- Occupation: Actress
- Known for: Brush Strokes

= Erika Hoffman =

English actress

Erika Hoffman is a British actress known for portraying Lesley Bainbridge in the BBC sitcom Brush Strokes from series three onwards. When the Brush Strokes series ended, she joined fellow cast member Howard Lew Lewis in the Channel 4 comedy series Chelmsford 123, where she played Gargamadua.

== Career ==
In 1986, she played Anna, a 19-year-old pregnant German girl, in the Only Fools and Horses episode "From Prussia with Love". In the ITV comedy Room at the Bottom, she played secretary Nancy, alongside James Bolam and Richard Wilson.

In the Yorkshire Television 1986 comedy Home To Roost, she played April, a charity worker, alongside John Thaw and Reece Dinsdale. She also appeared in a minor role in Just Good Friends. She appeared in the 1990s soap opera Machair, playing Charlotte Van Agten. Hoffman appeared on stage and in television films such as Last Days of Patton and as "The Lady" in To Play the King.

[Entries for locating displayed items]
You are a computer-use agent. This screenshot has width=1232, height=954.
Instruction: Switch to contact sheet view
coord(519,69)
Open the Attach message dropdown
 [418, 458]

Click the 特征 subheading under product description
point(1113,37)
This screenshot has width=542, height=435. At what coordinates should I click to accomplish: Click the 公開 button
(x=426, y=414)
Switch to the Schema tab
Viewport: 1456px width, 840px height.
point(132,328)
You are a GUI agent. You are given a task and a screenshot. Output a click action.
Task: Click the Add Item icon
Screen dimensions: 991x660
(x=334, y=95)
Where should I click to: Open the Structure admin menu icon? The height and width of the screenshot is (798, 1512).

■ Tasks ■
• 1. In the Erika Hoffman profile, what character did she play in Chelmsford 123?
• 2. Reproduce every one of the entries for locating displayed items word for word.
The Erika Hoffman profile and the entries are unrelated material.

■ Results of the exercise ■
• 1. Gargamadua

• 2.
You are a computer-use agent. This screenshot has width=1232, height=954.
Instruction: Switch to contact sheet view
coord(519,69)
Open the Attach message dropdown
 [418, 458]

Click the 特征 subheading under product description
point(1113,37)
This screenshot has width=542, height=435. At what coordinates should I click to accomplish: Click the 公開 button
(x=426, y=414)
Switch to the Schema tab
Viewport: 1456px width, 840px height.
point(132,328)
You are a GUI agent. You are given a task and a screenshot. Output a click action.
Task: Click the Add Item icon
Screen dimensions: 991x660
(x=334, y=95)
Where should I click to: Open the Structure admin menu icon? The height and width of the screenshot is (798, 1512).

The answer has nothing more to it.